The deal, the first of its kind in the country, saved 29 branches threatened by proposed cuts. Mrs Wheeler insisted there were no immediate plans to close any branches or cut staff. She insisted the service and opening times of libraries have not been cut despite facing a squeezed budget of £2million less than two years ago.
She explained that while traditional library use is changing, the focus must be placed on the opportunities rather than “doom and gloom”.
She said: “The modern library service is much more than the borrowing of physical books; it’s about older people meeting up together, families learning together, social networking, people using facilities to find employment and study. It has changed a lot from 20, and even 10, years ago.
“We have 44 support groups after winning the battle to keep our libraries. But we must not be complacent. Libraries have got to raise their profile in the community, and we are reaching out even more than before. They cannot be taken for granted.

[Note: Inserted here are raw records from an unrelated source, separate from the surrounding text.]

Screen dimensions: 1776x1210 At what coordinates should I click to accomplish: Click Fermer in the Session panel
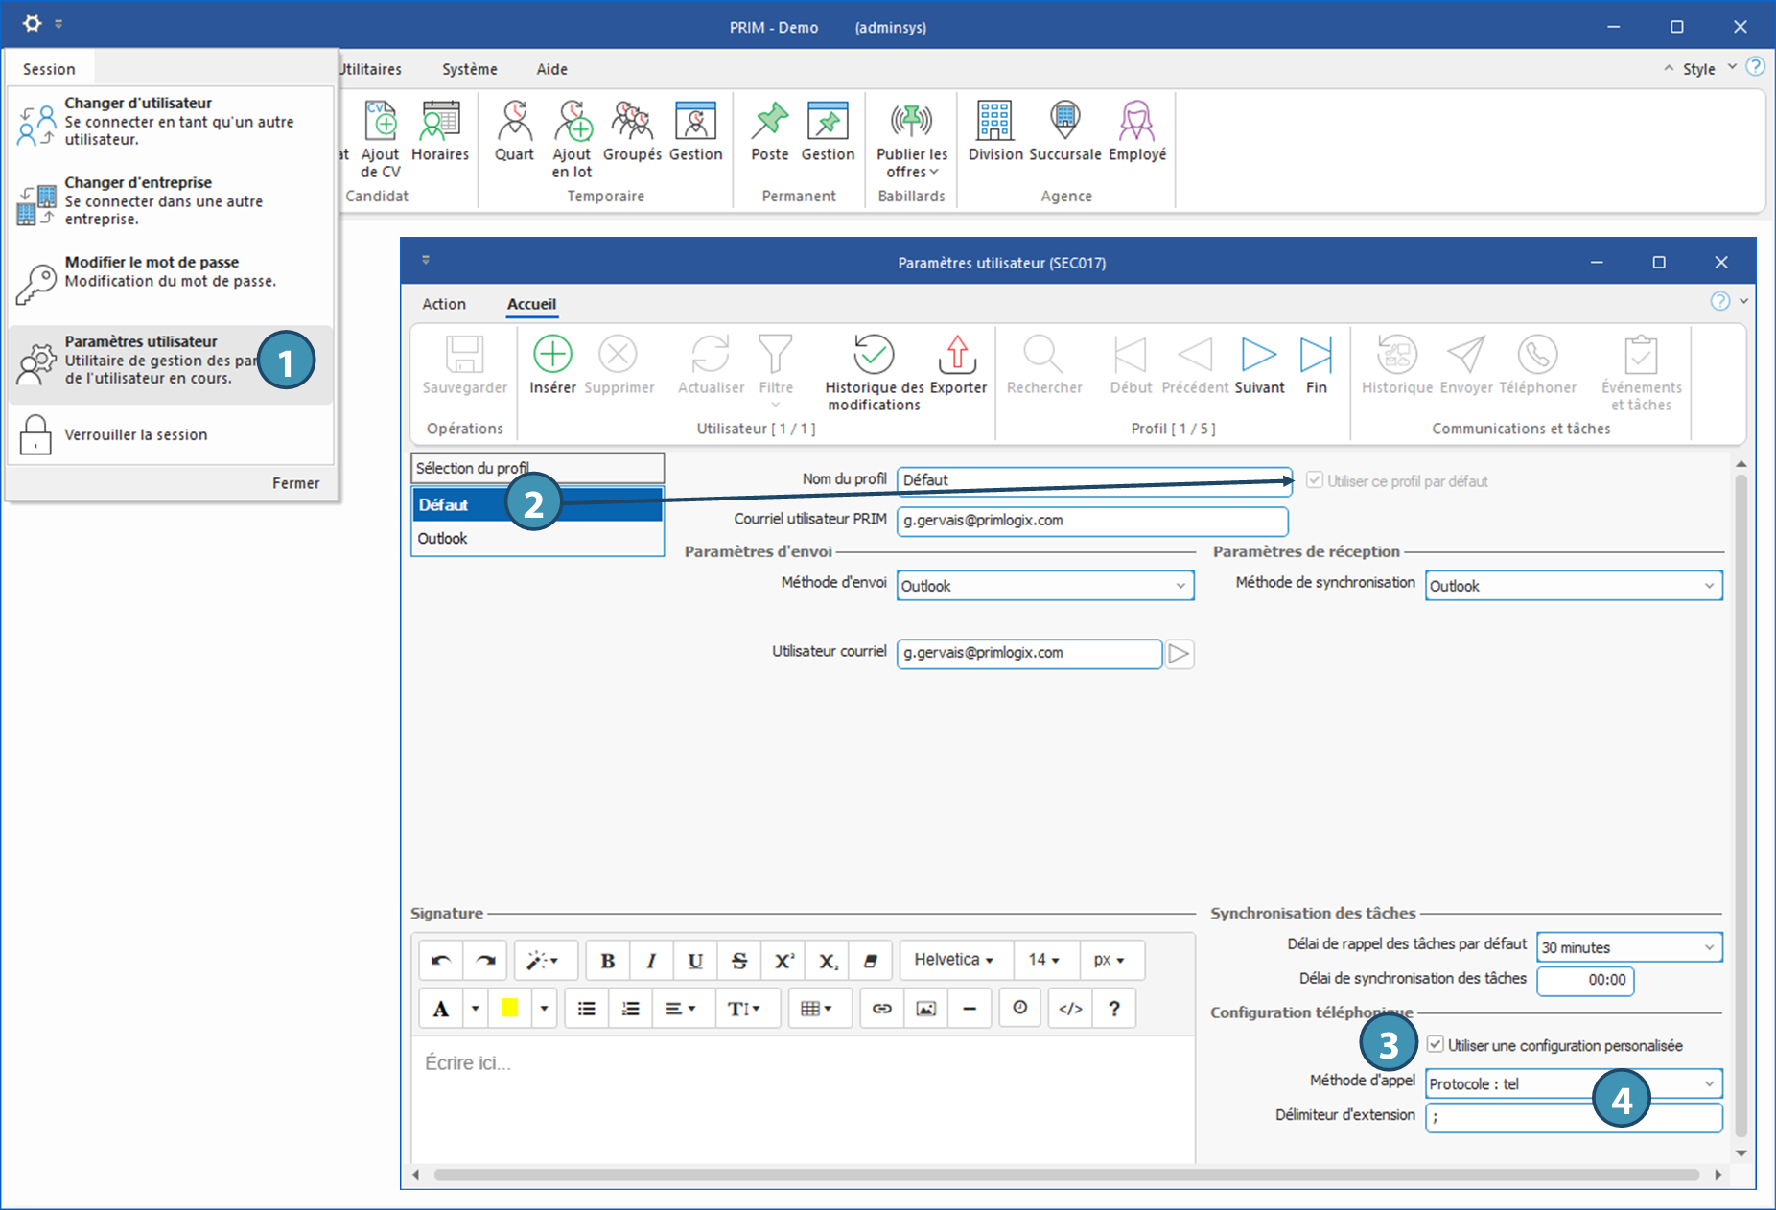(295, 483)
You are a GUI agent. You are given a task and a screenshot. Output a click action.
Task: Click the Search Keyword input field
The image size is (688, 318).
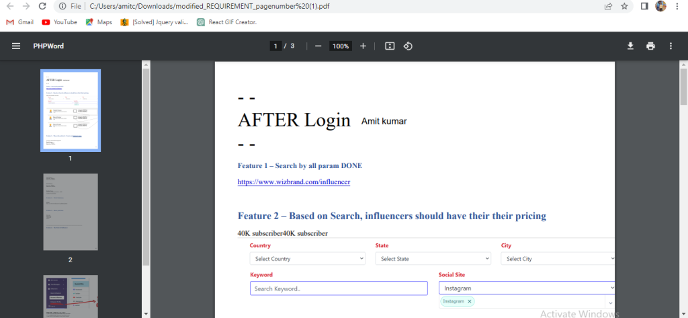tap(339, 288)
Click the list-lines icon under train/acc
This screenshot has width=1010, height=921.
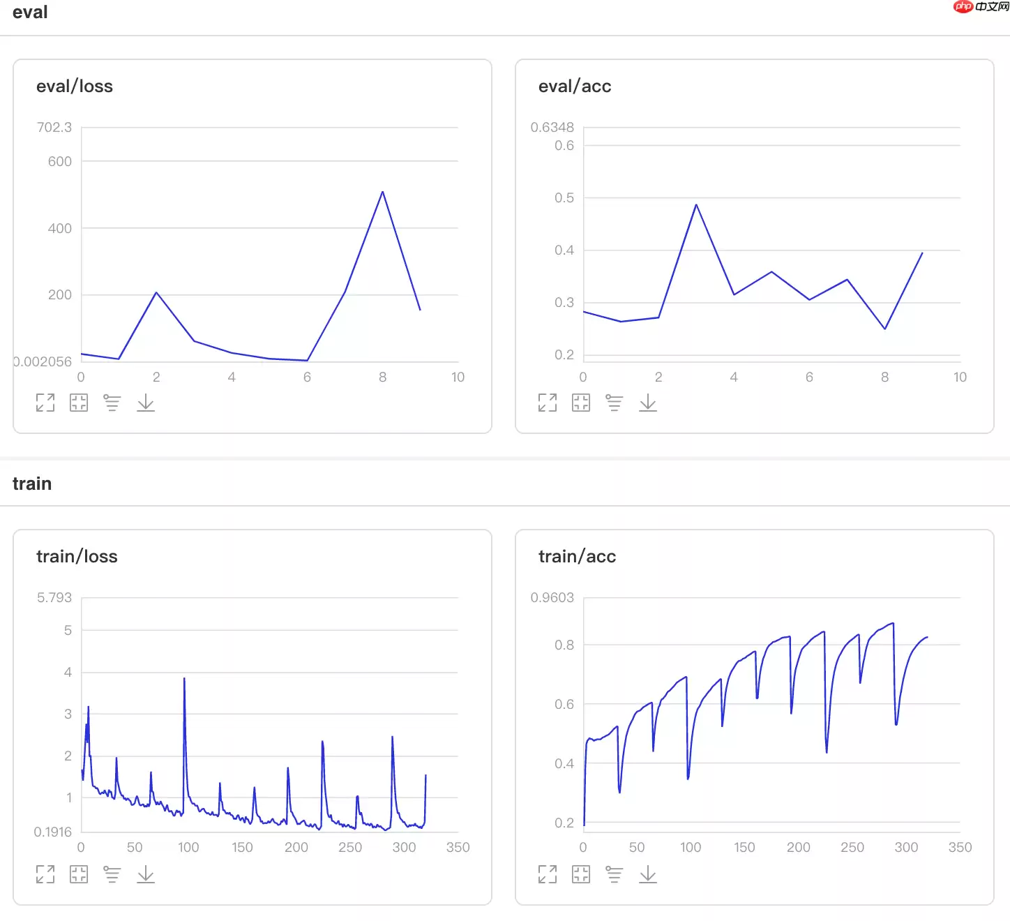click(x=614, y=874)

“We have a huge army of volunteers. They have not replaced paid staff; they augment the service. They are the beating heart of the library experience.”
And while she admitted the target for the number of physical books being loaned is to never dip below the three million mark, she argued there are many more varied measures to gauge the general health of libraries.
She said their “stable situation” is being strengthened with an increasing range of services and activities, with the service being run as “efficiently as possible”.
“We are just as committed to the physical book, and although there could be a wider selection and fewer copies, we have to think about the future.”